Reducing omitted variable bias with fixed effects regression models

Linear model solutions for when you suspect time-invariant confounders in your panel data

Published in

Data Science at Microsoft

9 min readOct 18, 2022

Introduction

In industry as well as in academia, it is commonplace to collect and build models on time series data with entities that have only a few attributes. For example, perhaps we have a series of sales data on customers or longitudinal visits data on patients. Due to a lack of additional data collection, confidentiality constraints, privacy regulations, or simply not having modeling in mind, we may end up with datasets that may not contain critical variables that are needed to explain a certain phenomena. While this is not necessarily a problem if our goal is prediction, omitted variables can cause biased estimates in linear models when we try to understand the effects of our features on the model outcome. This is what we call the omitted variable bias (OVB).

This article explains what OVB is and proposes a panel data estimation method, namely fixed effects regression modeling, to circumvent this issue.

Approaches to panel data

The kind of data that we have often dictates what data science methods we can apply to extract insights and provide predictions to improve business outcomes or drive decisions. At Microsoft, as within many retail, health, education, government, finance, and other industries, data is frequently structured along two dimensions: time and entity. The entity refers to the unit (i.e., customer, country, account, and more) that we observe. The time dimension refers to observations on each entity collected over time. When our data contains only entities and no time dimension, we call that cross-sectional data. When it contains only the time dimension on a single entity, we refer to it as time-series data. When the data structure contains both dimensions as rows, we refer to it as panel data and it requires specific methods for analysis. Notice that these data structures are not about the columns of the data: It’s possible to have one or more columns (independent variables) in a dataset for any of the three structures. See Figure 1 for a visual representation.

We can move from one level of analysis to another simply by aggregating the data in different ways. For example, the analyst can group data by entity and aggregate the features using one of the summary statistics (see the cross-sectional data in Figure 1). One drawback of this method is the loss of observations over time, reducing the number of rows and, as a result, the potential explanatory power of time-variant variables.

Another common method is to forecast each entity separately and independently (see the time series data in Figure 1). Similar to the cross-sectional analysis mentioned above, this method also allows for independent variables to be included in the model, enabling feature importance calculations (i.e., the size of the effects of factors used in the model to make a prediction.) Typically, these time series forecasting methods (i.e., SARIMA, Prophet) forecast one entity at a time, potentially limiting the explanatory power of the full data.

These methods are excellent ways to learn from data if our goal is to predict an outcome. Using these, we can assess the accuracy of the models and deploy them if we are satisfied with the results.
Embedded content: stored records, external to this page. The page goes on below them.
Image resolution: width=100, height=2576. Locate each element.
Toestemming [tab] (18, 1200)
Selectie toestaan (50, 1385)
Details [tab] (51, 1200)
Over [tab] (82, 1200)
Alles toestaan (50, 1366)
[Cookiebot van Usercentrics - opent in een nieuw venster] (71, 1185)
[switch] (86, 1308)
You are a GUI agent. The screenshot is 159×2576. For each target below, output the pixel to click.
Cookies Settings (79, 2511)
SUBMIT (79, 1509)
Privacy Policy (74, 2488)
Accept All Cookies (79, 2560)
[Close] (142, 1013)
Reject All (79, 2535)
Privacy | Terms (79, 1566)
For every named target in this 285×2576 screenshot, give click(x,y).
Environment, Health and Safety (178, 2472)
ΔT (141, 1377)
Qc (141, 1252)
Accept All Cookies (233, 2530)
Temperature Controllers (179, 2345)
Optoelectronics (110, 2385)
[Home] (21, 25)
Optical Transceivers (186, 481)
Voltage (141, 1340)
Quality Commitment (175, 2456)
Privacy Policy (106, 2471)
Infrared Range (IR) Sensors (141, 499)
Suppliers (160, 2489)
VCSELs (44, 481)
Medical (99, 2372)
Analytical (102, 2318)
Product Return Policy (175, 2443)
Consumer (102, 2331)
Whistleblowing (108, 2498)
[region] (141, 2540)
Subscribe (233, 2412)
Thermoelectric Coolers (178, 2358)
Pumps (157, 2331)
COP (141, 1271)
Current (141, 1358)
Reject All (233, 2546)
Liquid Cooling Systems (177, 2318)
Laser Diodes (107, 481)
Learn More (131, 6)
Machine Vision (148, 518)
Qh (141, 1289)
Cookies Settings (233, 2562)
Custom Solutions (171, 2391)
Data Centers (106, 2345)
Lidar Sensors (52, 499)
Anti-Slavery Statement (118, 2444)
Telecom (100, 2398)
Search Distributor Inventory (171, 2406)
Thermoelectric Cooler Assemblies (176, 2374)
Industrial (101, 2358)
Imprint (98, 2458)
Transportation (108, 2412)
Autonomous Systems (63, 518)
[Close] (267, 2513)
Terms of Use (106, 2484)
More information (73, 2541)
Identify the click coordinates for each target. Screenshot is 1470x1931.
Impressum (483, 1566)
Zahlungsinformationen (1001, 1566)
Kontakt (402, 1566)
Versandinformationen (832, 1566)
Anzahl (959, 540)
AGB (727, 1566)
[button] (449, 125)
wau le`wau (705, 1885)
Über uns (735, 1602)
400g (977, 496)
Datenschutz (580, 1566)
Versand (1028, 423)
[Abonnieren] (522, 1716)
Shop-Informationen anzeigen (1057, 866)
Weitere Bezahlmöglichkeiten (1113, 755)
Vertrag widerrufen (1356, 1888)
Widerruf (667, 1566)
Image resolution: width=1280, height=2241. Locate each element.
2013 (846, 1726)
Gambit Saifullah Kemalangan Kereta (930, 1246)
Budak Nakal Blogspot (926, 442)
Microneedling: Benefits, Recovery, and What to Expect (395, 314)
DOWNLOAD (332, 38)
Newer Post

If we also want to learn about feature importance, there are established methods to do so, such as using Shapley values.¹ Shapley values are not within the scope of this article, but there are many resources online about them.

So, how might we ensure that we use the full richness of the dataset to gain the most explanatory power from our independent variables?

There is another linear methodology called panel data analysis with fixed or random effects. Panel data analysis adds dummy variables for each entity, which we call “fixed effects,” so that we can control for unknown or unseen entity-level factors for which we do not have data. This is a very useful statistical trick that alleviates the omitted variable bias, and as a result, calculates more robust standard errors and feature importance.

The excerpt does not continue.